UConn won college basketball's NCAA tournament on Monday night, yet the Huskies only received 30 of 31 first place votes in the final USA Today/ESPN poll released Tuesday.
The lone dissenter was Northern Arizona coach Mike Adras, who selected Ohio State and Kansas ahead of UConn on his ballot. Asked about his controversial choices, Adras told USA Today that this wasn't a protest vote and that he simply believed the Buckeyes had a better season-long resume than UConn.
"I voted for who I thought was the best team in the country based on the entire body of work during the season," Adras said. "I believe it is Ohio State. I want to congratulate Connecticut for winning the NCAA tournament.
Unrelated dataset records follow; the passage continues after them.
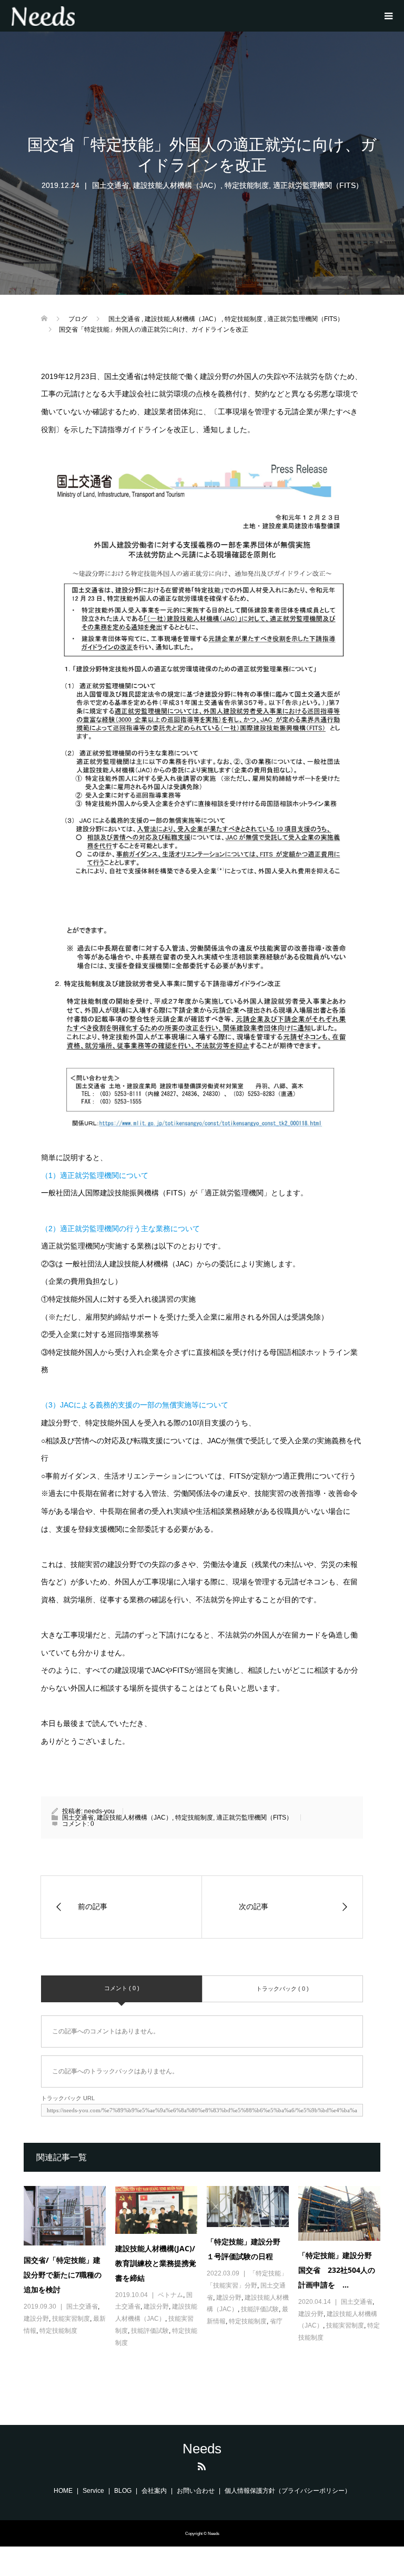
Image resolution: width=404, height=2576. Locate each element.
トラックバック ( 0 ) (282, 1988)
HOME (63, 2490)
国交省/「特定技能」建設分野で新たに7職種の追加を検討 (63, 2274)
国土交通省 (110, 185)
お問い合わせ (196, 2490)
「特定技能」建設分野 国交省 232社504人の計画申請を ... (338, 2270)
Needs (202, 2449)
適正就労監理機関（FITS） (318, 185)
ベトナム (170, 2295)
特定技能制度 (247, 185)
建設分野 (36, 2318)
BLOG (123, 2490)
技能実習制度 (71, 2318)
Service (93, 2490)
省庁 (276, 2321)
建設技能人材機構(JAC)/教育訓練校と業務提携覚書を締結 (155, 2263)
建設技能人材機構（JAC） (176, 185)
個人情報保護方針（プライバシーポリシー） (288, 2490)
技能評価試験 (150, 2330)
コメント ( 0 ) (121, 1988)
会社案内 (154, 2490)
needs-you (99, 1811)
They deserved it."
While the rules of the poll do not require coaches to vote the NCAA tournament champion No. 1, Adras is needlessly detracting from Connecticut's accomplishment by doing otherwise.
Ugly title game performance or not, Connecticut is a deserving champion because it won six straight NCAA tournament games. It doesn't matter that the Huskies weren't the best team in the nation for most of the regular season like Ohio State because a playoff isn't designed to determine that.
Ask the 2007-08 New England Patriots that suffered their first loss to the New York Giants in the Super Bowl. Or the 116-win 2001 Seattle Mariners that couldn't make it past the American League Championship Series.
Would either of those teams been voted No. 1 if a season-ending poll existed in either sport? Of course not. There's no point in even having a playoff system if the eventual winner isn't an automatic champion.
Ultimately, the only good news about Adras' vote is that it's essentially irrelevant. Polls don't matter in college basketball, and this is yet another reminder of why we can all be thankful about that.